2023-03-13 16:23:19,450 - mmdet3d - INFO - Set random seed to 0, deterministic: False
/home/ly/Desktop/mmdetection3d/mmdet3d/models/builder.py:86: UserWarning: train_cfg and test_cfg is deprecated, please specify them in model
'please specify them in model', UserWarning)
Traceback (most recent call last):
File "/home/ly/anaconda3/envs/openmmlab/lib/python3.7/site-packages/mmcv/utils/registry.py", line 69, in build_from_cfg
return obj_cls(**args)
TypeError: init() got an unexpected keyword argument 'voxel_size'

During handling of the above exception, another exception occurred:

Traceback (most recent call last):
File "tools/train.py", line 166, in
main()
File "tools/train.py", line 139, in main
cfg.model, train_cfg=cfg.train_cfg, test_cfg=cfg.test_cfg)
File "/home/ly/Desktop/mmdetection3d/mmdet3d/models/builder.py", line 93, in build_detector
cfg, default_args=dict(train_cfg=train_cfg, test_cfg=test_cfg))
File "/home/ly/anaconda3/envs/openmmlab/lib/python3.7/site-packages/mmcv/utils/registry.py", line 237, in build
return self.build_func(*args, **kwargs, registry=self)
File "/home/ly/anaconda3/envs/openmmlab/lib/python3.7/site-packages/mmcv/cnn/builder.py", line 27, in build_model_from_cfg
return build_from_cfg(cfg, registry, default_args)
File "/home/ly/anaconda3/envs/openmmlab/lib/python3.7/site-packages/mmcv/utils/registry.py", line 72, in build_from_cfg
raise type(e)(f'{obj_cls.name}: {e}')
TypeError: ImVoxelNet: init() got an unexpected keyword argument 'voxel_size'`
Is there a problem with my environment configuration? I tried many ways to solve, can you help

Looks like you are running config from samsunglabs/imvoxelnet containing voxel_size argument in the openmmlab/mmdetection3d codebase without this parameter.

I'm not sure about running the model on NVidia Jetson. Basically it could be possible, as all trainable layers are directly from pytorch e.g. Conv2D or Conv3D. But you somehow need to figure out the code with 2d-3d reprojection and NMS function in preprocessing.

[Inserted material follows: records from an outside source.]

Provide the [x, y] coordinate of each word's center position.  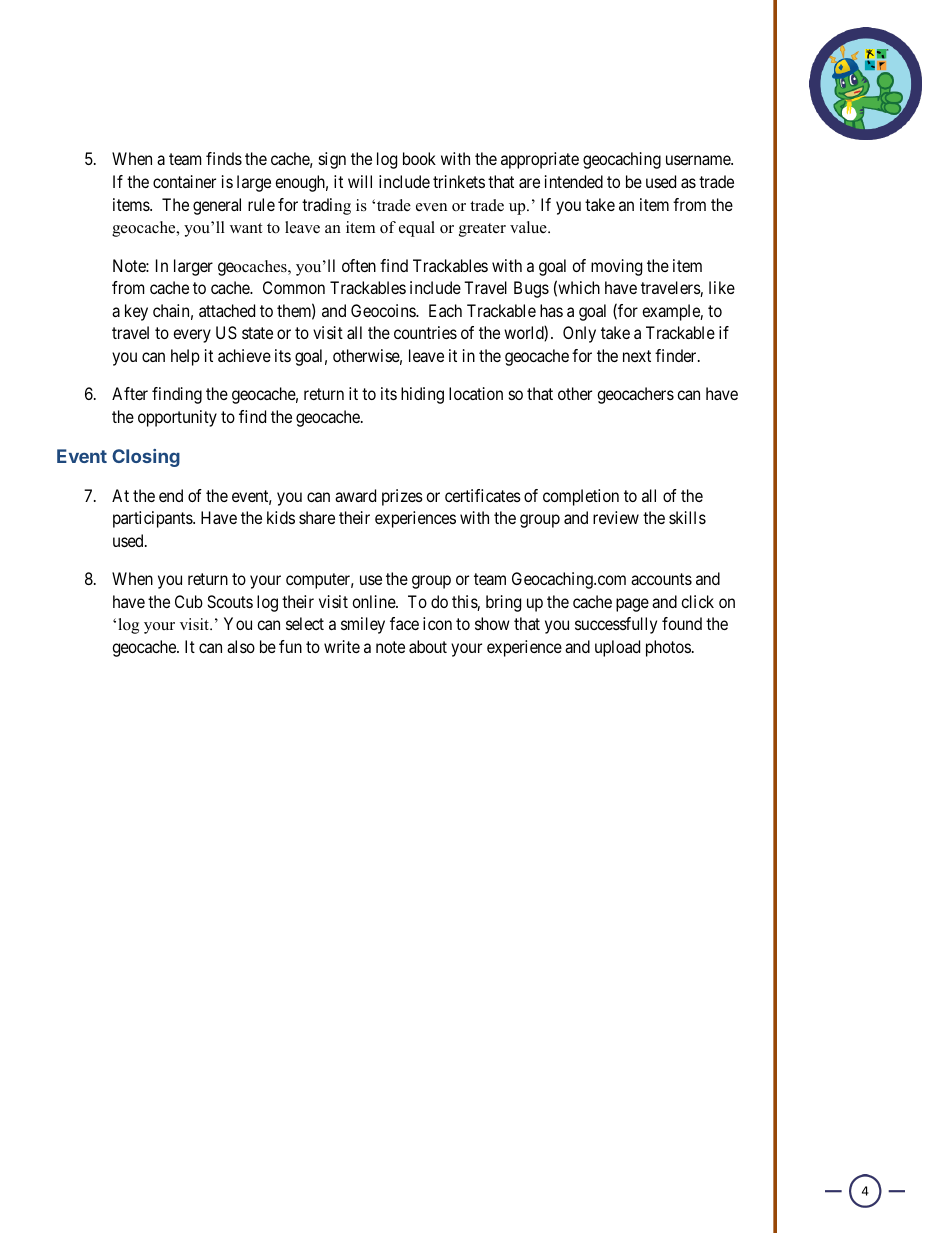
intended [574, 181]
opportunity [177, 418]
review [616, 517]
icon [437, 623]
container [184, 181]
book [419, 158]
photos [668, 648]
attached [227, 310]
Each [445, 310]
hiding [422, 395]
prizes [402, 497]
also [241, 646]
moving [616, 267]
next [637, 356]
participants [153, 519]
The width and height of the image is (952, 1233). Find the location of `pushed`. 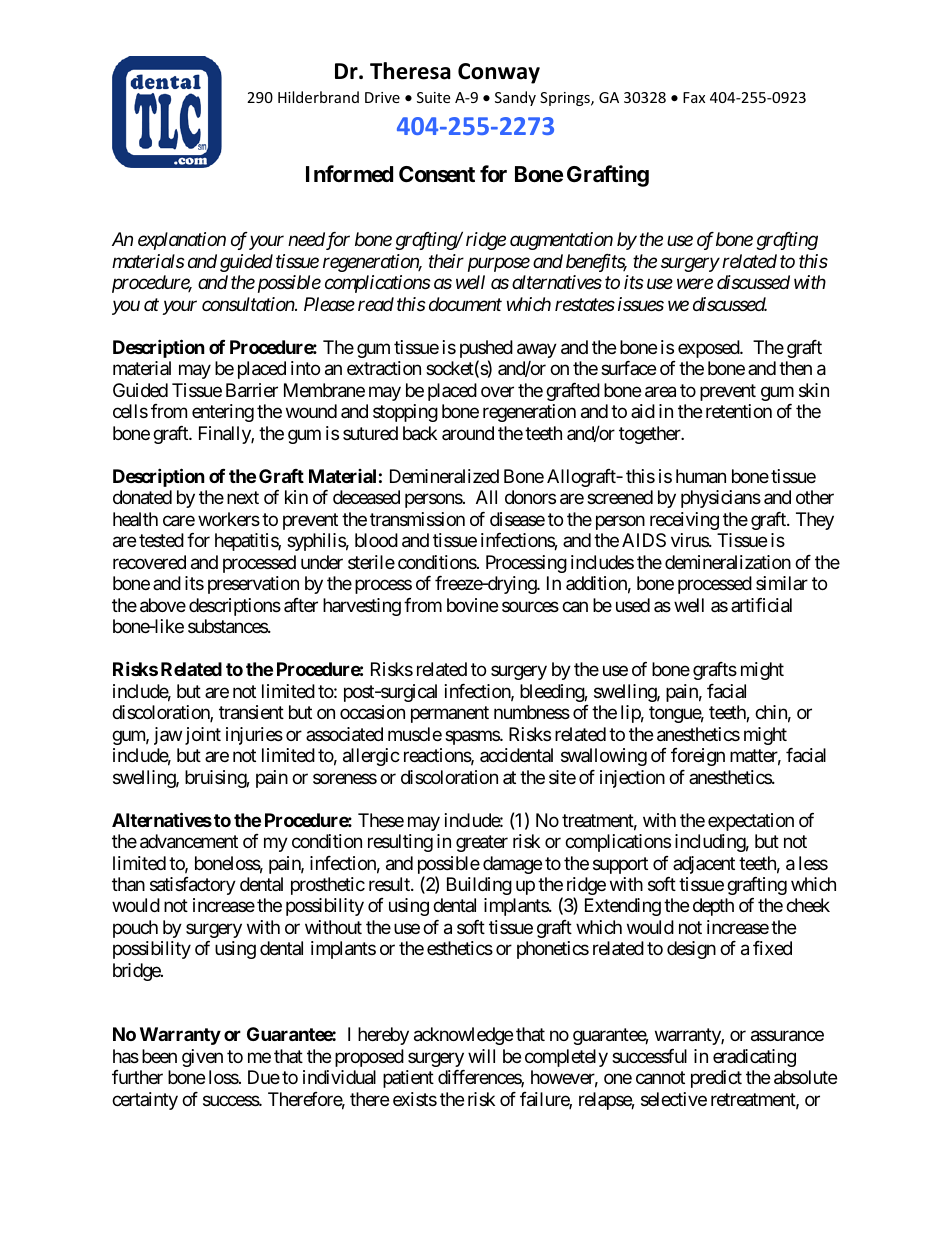

pushed is located at coordinates (486, 350).
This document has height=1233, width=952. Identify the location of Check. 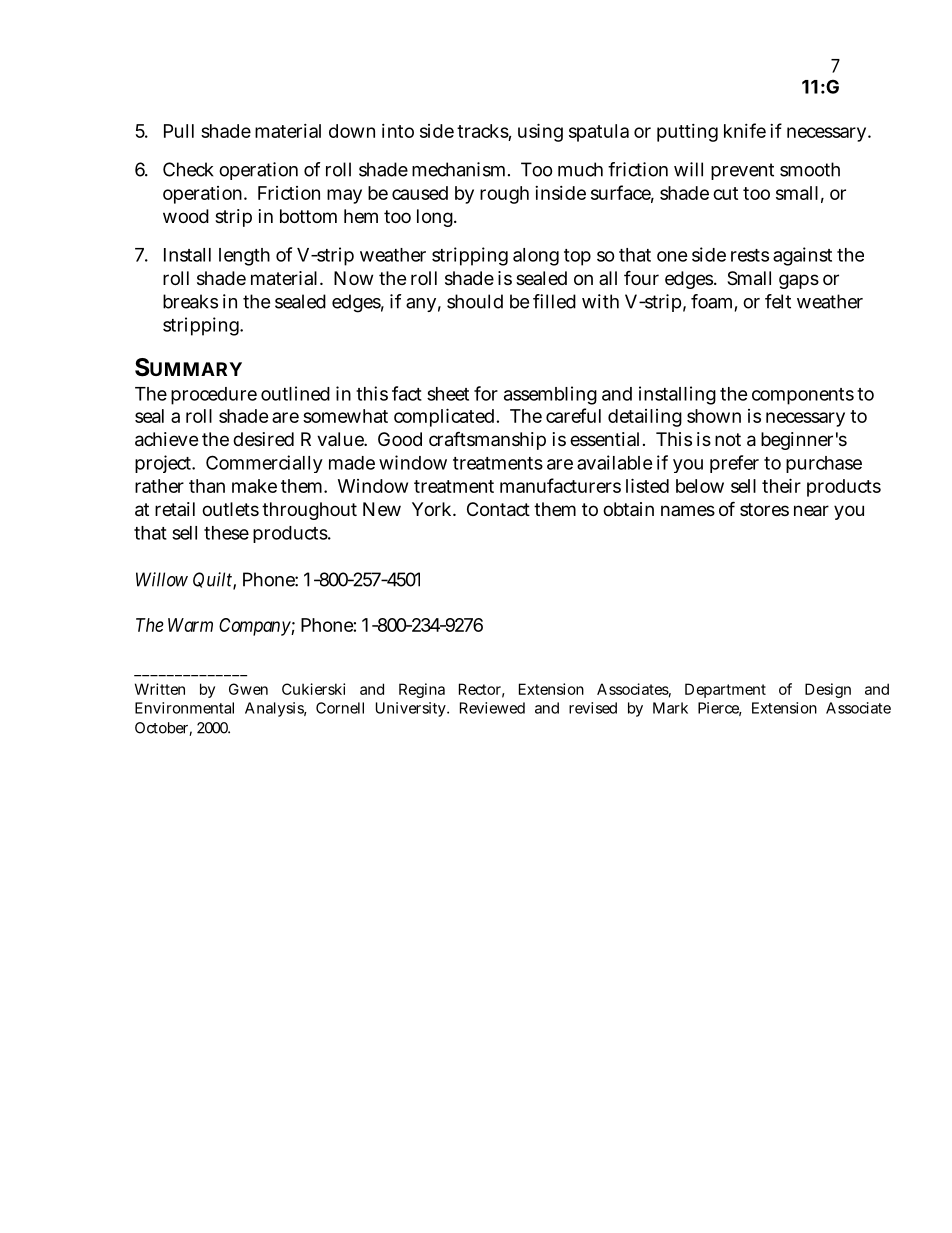
(188, 169).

Is there a problem with my compiling mmdet3d? But I compiled it successfully. How can I solve it

Basically, I think you first need to peek one of this 2 implementations. If you use mmdetection3d you don't install imvoxelnet and and vice versa. So, now you use master branch of mmdetection3d or imvoxelnet?